You would think that curbing one of the greatest carbon polluting entities on earth, the U.S. military, might be on the list. But no, we go on increasing its budget and christening another warship built at Bath Iron Works on April 27. When are we going to come to our senses?

The United Nations’ overly conservative Intergovernmental Panel on Climate Change gives us less than 12 years to take aggressive actions to have any chance at all of climate conditions not going beyond survivability and most non politically constrained scientists following the actual accelerating conditions give us half that. Yet we merrily christen yet another death ship, when, instead, we clearly and desperately need to be working to achieve global cooperation in decarbonizing our world in some sort of green new deal on steroids.

Come down to Bath on April 27 and join us in advocating for converting BIW into crafting more life-affirming and helpful products, like non-carbon cargo ships and underwater turbines. Please ask your state and federal delegations to advocate for conversion as well.

Peter Baldwin


Get Middle Dam renewal right

It is time for the Land Use Planning Commission to decide whether or not to accept Brookfield’s renewal plan for Middle Dam on Lower Richardson Lake in Township C “as is” or delay issuing a permit until such time that Brookfield adequately addresses the issues raised by testimony given by interveners and the concerned public. Final comments and testimony have been submitted and are now closed. The public and interveners have spoken overwhelmingly.
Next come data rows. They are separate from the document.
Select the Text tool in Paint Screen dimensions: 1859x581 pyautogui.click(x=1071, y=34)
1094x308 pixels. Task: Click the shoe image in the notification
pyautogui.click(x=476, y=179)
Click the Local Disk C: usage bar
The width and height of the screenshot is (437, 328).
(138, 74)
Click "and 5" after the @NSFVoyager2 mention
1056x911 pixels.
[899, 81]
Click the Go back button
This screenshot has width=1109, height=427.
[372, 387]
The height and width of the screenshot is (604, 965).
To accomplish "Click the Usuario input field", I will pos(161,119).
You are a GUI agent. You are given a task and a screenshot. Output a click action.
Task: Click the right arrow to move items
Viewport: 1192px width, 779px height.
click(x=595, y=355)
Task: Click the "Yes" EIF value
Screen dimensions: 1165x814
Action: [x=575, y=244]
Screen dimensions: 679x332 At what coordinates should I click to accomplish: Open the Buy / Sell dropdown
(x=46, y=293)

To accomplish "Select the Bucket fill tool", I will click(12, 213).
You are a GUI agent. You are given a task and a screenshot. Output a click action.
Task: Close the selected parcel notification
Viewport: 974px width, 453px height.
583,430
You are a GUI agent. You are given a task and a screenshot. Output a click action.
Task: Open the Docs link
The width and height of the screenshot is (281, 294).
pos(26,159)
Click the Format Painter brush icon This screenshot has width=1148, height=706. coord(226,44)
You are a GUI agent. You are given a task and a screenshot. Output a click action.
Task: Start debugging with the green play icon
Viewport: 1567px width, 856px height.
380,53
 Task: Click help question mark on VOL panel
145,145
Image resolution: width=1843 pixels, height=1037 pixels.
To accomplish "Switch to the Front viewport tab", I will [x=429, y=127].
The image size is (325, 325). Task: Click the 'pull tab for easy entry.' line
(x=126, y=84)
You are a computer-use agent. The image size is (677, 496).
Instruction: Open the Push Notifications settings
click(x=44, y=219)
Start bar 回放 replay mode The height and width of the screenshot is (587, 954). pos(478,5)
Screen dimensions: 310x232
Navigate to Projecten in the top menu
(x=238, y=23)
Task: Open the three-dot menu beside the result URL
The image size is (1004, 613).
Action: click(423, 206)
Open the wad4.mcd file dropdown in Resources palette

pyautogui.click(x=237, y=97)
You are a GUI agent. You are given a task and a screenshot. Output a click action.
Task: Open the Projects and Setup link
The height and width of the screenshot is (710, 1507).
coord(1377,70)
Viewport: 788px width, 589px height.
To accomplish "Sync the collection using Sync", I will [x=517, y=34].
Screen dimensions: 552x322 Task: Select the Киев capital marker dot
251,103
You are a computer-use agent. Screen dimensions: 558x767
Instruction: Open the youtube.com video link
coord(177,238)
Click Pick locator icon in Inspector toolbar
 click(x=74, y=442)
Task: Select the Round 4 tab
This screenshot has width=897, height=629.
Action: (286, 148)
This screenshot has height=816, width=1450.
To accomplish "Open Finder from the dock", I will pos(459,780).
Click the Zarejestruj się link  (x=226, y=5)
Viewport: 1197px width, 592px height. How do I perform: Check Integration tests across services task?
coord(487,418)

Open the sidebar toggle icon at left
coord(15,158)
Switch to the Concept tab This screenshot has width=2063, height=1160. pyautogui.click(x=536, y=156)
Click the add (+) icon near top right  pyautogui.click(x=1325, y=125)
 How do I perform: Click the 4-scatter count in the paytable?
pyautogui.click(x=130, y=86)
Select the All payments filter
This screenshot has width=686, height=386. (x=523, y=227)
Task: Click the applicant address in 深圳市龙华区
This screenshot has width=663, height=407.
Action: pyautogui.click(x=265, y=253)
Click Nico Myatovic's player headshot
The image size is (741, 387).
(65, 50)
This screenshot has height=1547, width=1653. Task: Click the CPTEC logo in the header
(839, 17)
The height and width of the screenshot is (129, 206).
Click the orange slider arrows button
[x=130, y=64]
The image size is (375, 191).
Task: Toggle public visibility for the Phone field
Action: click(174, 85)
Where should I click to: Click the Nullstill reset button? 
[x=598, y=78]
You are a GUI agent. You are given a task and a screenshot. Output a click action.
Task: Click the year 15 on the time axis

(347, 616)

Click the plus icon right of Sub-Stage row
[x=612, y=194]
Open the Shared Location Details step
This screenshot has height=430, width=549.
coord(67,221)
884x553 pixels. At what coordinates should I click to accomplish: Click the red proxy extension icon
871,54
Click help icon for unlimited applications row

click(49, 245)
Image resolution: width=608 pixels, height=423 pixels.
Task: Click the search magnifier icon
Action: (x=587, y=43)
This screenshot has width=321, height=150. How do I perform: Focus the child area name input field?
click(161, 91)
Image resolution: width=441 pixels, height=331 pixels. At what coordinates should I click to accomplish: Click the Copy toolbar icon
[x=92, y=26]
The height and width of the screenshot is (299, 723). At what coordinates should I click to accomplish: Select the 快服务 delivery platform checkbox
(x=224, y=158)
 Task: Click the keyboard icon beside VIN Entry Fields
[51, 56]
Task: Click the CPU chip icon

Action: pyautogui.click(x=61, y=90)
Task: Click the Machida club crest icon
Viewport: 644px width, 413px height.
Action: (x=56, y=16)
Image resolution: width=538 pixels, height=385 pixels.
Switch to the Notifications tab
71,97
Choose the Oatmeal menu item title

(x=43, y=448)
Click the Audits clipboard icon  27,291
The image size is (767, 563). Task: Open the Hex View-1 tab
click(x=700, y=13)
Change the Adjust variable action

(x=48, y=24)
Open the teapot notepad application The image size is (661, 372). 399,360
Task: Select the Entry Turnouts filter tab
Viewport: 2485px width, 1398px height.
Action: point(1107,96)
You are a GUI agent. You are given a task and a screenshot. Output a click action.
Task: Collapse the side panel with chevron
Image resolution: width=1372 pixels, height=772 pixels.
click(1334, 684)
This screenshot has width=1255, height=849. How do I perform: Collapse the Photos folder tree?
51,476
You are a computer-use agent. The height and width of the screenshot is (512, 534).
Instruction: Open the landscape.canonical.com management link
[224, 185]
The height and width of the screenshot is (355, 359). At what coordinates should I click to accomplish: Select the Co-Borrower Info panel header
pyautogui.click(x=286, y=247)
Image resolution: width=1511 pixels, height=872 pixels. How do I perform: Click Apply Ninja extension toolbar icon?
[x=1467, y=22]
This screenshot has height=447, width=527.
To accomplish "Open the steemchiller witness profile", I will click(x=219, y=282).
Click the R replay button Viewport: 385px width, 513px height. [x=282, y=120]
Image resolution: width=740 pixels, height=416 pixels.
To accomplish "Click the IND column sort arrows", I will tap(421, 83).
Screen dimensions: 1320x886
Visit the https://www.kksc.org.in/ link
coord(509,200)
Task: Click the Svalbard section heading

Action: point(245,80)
In my opinion, the LUPC should not grant Brookfield a permit until such time as environmental, recreational, fishing access, habitat restoration, and scenic restoration remediation deficiencies are resolved.

The restoration efforts of Upper Dam clearly demonstrate that keeping cost down is Brookfield’s priority. That is understandable — they need to make a return for their investors. But when cost containment victimizes the public’s traditional use and the pastoral draw of this historic area, it goes too far.

Brookfield makes its money from use of public water resources. We trust them to be stewards of this resource and safe management of the reservoirs and water levels and flows.

What do get in return? A failed Upper Dam reconstruction. A very safe, well-built ugly block of cement. Ineffective pool restoration: what looked good on paper for Upper Dam did not work. Conceptual fishery access points that did not materialize.

Brookfield can do better. It must prove to the citizens of Maine that it can be a responsible corporate citizen. Regain the trust and respect of residents of the great state of Maine. Take positive action to implement the public’s recommendations for Middle Dam to the full extent possible.

John Preble

Camp Owner, Richardson Lake


Treatment facts

In early February, Gov. Janet Mills issued an executive order to extend accessibility of medication-assisted treatment (MAT) to our incarcerated population. Challengers of this executive order argue that MAT is unsafe to use in correctional and reentry facilities because of potential for abuse and diversion. However, that debate can be put to rest with the facts.

Suboxone, a common form of MAT consisting of a partial opioid agonist and a receptor blocker, can be prescribed in various forms including pill, sublingual film, and monthly injections. While concerns of pill diversion will always be present, the same cannot be applied to a strip that melts under the tongue or monthly injections.

As someone who works in residential care, I understand that even through the most stringent directions and observations, pills can be diverted, but if we eliminate access to MAT in pill form, this concern is no longer valid.

Through proper supervision, diversion and abuse of MAT can be mitigated in correctional and reentry facilities in Maine. For, as we know, our incarcerated population is not immune to the opioid epidemic and they should not be excluded from accessing effective substance use treatment based on an argument that holds no validity.